The April NGO report notes that markets outside full siege conditions have shown remarkable resilience. In some places, traders and market unions have negotiated with local authorities, arranged credit, organized bulk purchases and found new routes. Remote analysis cited in the report found that some rural markets shrank during violent episodes and then recovered within one to eight months after fighting subsided.

This resilience is hopeful, but it is not a rescue plan. It depends on people accepting risks that no civilian should have to accept. It also depends on brief lulls in violence. When siege conditions tighten, when fuel disappears, when a border closes or when a market is shelled, improvisation reaches its limit.

Local responders, including Emergency Response Rooms and communal kitchens, have become some of the most important food actors in Sudan. They know who is newly displaced, which road is passable, which family has not eaten and which volunteer can still move safely. Yet many receive little formal funding, and some operate under threat from armed actors who distrust independent civic networks.
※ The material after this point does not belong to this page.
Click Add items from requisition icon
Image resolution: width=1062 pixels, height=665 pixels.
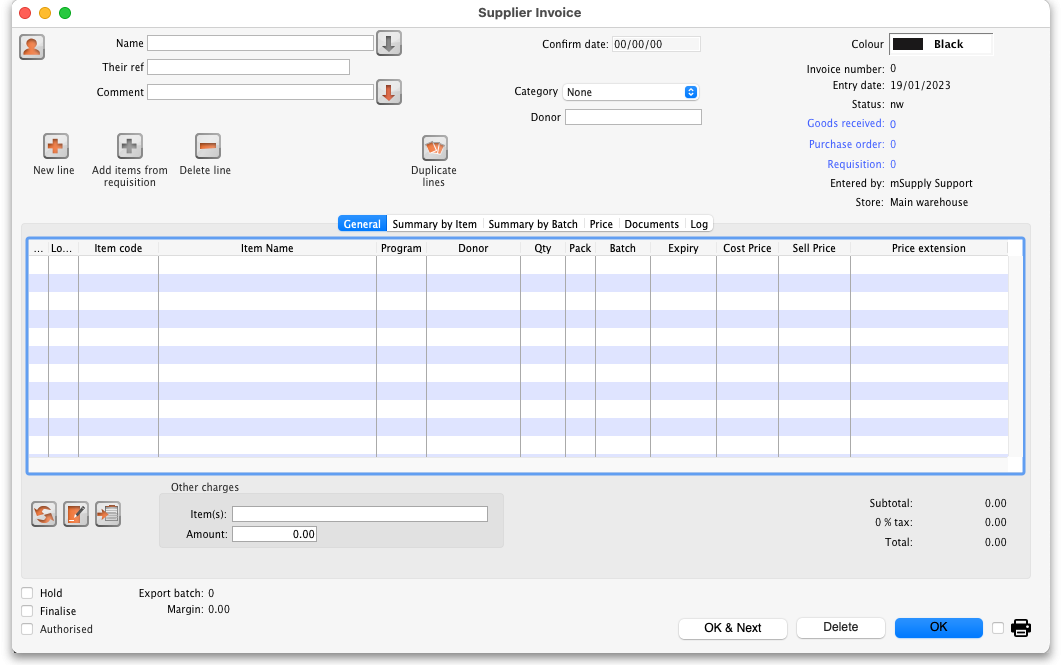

International aid is also underfunded. UN officials said in April that the 2026 humanitarian plan aims to support about 20 million people and requires nearly $3 billion. WFP says it urgently needs $610 million for operations from March to August 2026. Those numbers are large. They are still smaller than the cost of letting the food system collapse and then trying to rebuild people, herds, fields, markets and trust from ashes.

Reading the burn map

The most useful way to read Darfur’s burned villages is not as a gallery of destruction. It is as a working diagram.

Here is the field where sorghum might have grown. Here is the pen where goats might have survived. Here is the family that might have planted, now displaced toward Chad, Tawila or another crowded place with too little water. Here is the market that used to buy from that village. Here is the road where a trader now pays in cash, fuel or food at successive checkpoints. Here is the city where a mother finds flour only at a price she cannot meet. Here is the clinic where malnutrition arrives as a child too weak to fight infection.

That diagram does not prove every claim made in Sudan’s information war. It cannot identify every arsonist. It cannot count every death. It cannot fully capture how people survive by sharing, hiding, bargaining and moving. But it does make one thing harder to deny: in parts of Darfur and Kordofan, hunger is following the lines of violence with terrible precision.

The war’s food map is being drawn by fire, displacement and the economics of fear. If the fields around El Fasher look empty from space, the emptiness is not abstract. It is tomorrow’s missing market sack, next month’s unaffordable grain, a communal kitchen with nothing left to stretch, and a famine warning that may arrive after the village that could have fed the city has already burned.